A 58 year-old male guitarist presented to the hospital with worsening generalized weakness for a week. He also had sore throat and generalized malaise with diarrhea and decreased oral intake. Past medical history is significant for hypertension, type II diabetes mellitus and a recent diagnosis of rheumatoid arthritis (RA). His home medications are lisinopril, metformin and glipizide. He denies any NSAIDs use. Physical examination was unremarkable except for tachycardia and generally unwell in appearance. His initial labs were remarkable for blood glucose of 30 mg/dl and acute kidney injury (AKI) with creatinine of 6.6 mg/dL (baseline 0.8); fractional excretion of sodium of 4.5; urinalysis revealed microscopic hematuria and nephritic range proteinuria; serum complement and protein electrophoresis were normal; anti-streptolysin O antibody was negative. After correcting hypoglycemia, IV fluids were started for the AKI. Vasculitis work up was ordered and was remarkable for myeloperoxidase (MPO)-ANCA. Renal biopsy showed crescentic glomerulonephritis (GN) pauci-immune type suggestive of MPO associated disease. Prednisone, Cyclophosphamide and 7 cycles of plasmapheresis were started. As the renal function wasn’t improving with worsening uremia, he was started on hemodialysis. With initiation of the treatment, his pains and joint stiffness in hands improved significantly and was excited to play guitar again. He was clinically stable and was discharged on outpatient hemodialysis along with the cyclophosphamide and long tapering doses of steroids. Following discharge his renal functions were gradually improving and the hemodialysis was stopped a week later.
Renal limited MPO-vasculitis with simultaneous RA is reported in the literature, but is a rare occurrence.
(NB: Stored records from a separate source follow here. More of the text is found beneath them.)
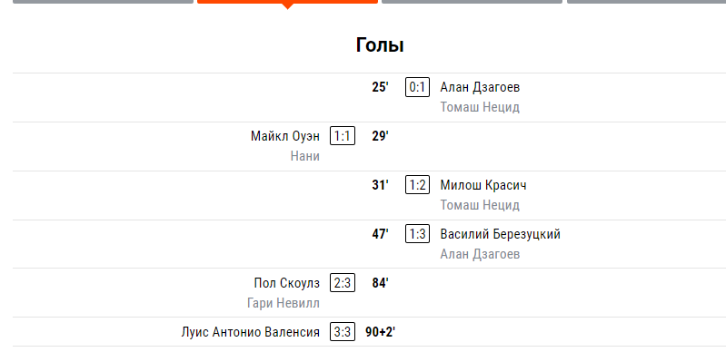Viewport: 726px width, 352px height.
Task: Open assistant Томаш Нецид under 0:1 goal
Action: 480,107
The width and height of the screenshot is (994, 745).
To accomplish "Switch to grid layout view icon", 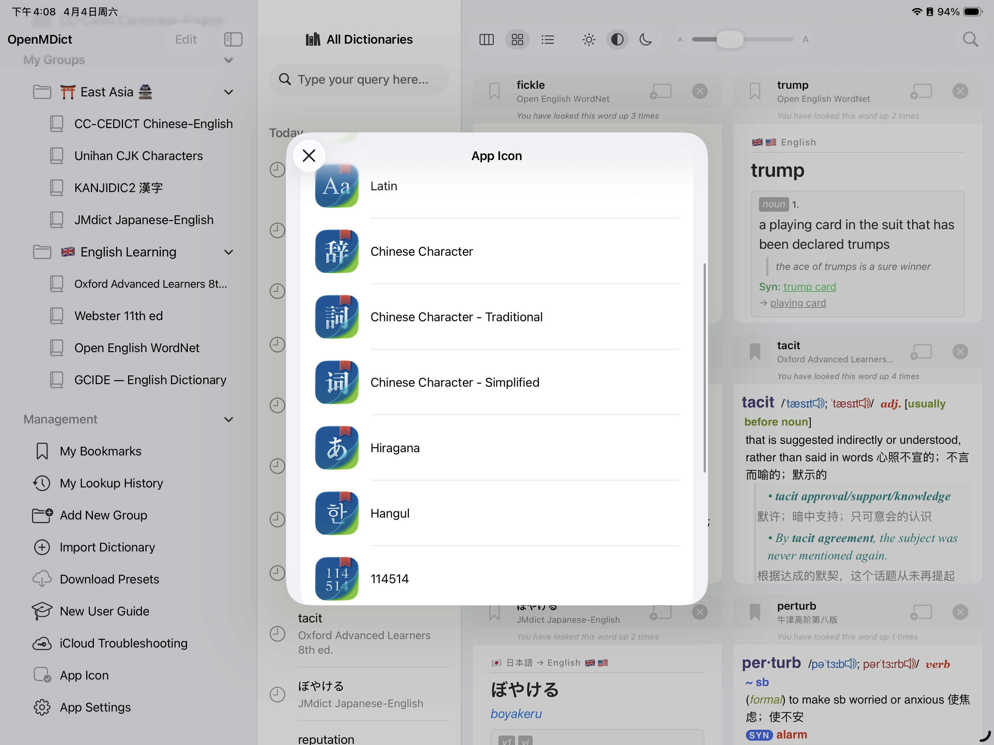I will (517, 40).
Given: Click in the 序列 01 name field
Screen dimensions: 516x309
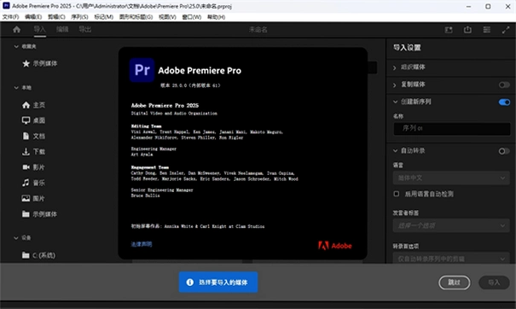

Review of literature suggests that most of these patients had a diagnosis of RA for several years prior to the presentation with renal failure from MPO-vasculitis. Patients with simultaneous diseases usually present in middle age and may have other signs or symptoms of systemic vasculitis. Patients with longstanding RA may develop renal failure commonly due to NSAIDs use and less frequently due to inflammatory amyloidosis, membranous GN or vasculitis. Our patient is unique that he was diagnosed with RA recently, a few months ago, and still presented with MPO-vasculitis limited to the kidneys requiring hemodialysis at this early stage of his RA. Early diagnosis and treatment is the key to avoid permanent renal damage. Treatment is immunosuppression with high dose steroids and Cyclophosphamide or Rituximab. Plasma exchange has benefit in only patients with severe active renal disease, pulmonary hemorrhage and concurrent Anti-GBM antibodies.
We report a unique case of simultaneous presentation of RA and MPO-renal limited vasculitis. We also highlight the distinctive clinical features, modalities of diagnosis and the importance of timely treatment in such cases.